The significant difference in cultural competence according to age indicates that younger nurses (20 to 30 years old, M = 3.16) exhibit significantly higher cultural competence than those aged 31 to 40 years old (M = 2.91) and those 41 years and above (M = 2.81), as evidenced by the F value of 3.081 and p-value of .048. The post hoc analysis confirms that nurses aged 20 to 30 years old have significantly higher CC than those aged 31 to 40 (p = .008) and those aged 41 and above (p = .000). This finding suggests that younger nurses may be more exposed to contemporary cultural competence training, diversity education, and inclusive healthcare practices compared to older nurses, who may have trained under more traditional medical models with less emphasis on cultural considerations (Campinha-Bacote, 2002). Additionally, younger nurses may demonstrate greater openness to learning and adapting to diverse cultural needs, whereas older nurses may rely on past experiences that may not align with evolving cultural dynamics in healthcare.

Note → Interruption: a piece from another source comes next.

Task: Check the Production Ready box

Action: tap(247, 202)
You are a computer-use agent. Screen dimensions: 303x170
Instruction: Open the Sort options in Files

The results for highest educational attainment indicate that nurses with a Master’s Degree (M = 3.23) and those with a Bachelor’s Degree (M = 3.12) exhibit significantly higher cultural competence compared to those with a Doctorate Degree (M = 2.05), as reflected in an F value of 5.490 and p-value of .005. The post hoc analysis confirms that those with a Bachelor’s Degree exhibit significantly higher CC than those with a Doctorate Degree (p = .004), and those with a Master’s Degree exhibit significantly higher CC than those with a Doctorate Degree (p = .015). This finding contradicts the expectation that higher education levels correlate with better cultural competence. Instead, it suggests that nurses pursuing doctoral studies may focus more on research, administration, or policymaking rather than direct patient care, leading to less engagement with culturally diverse populations (Papadopoulos, 2006). Furthermore, master’s degree holders may have received specialized training in cultural competence that is not necessarily emphasized at the doctoral level. In Ormoc City, where cultural sensitivity in patient care is increasingly important, this finding underscores the need for cultural competence training across all levels of nursing education, including postgraduate programs.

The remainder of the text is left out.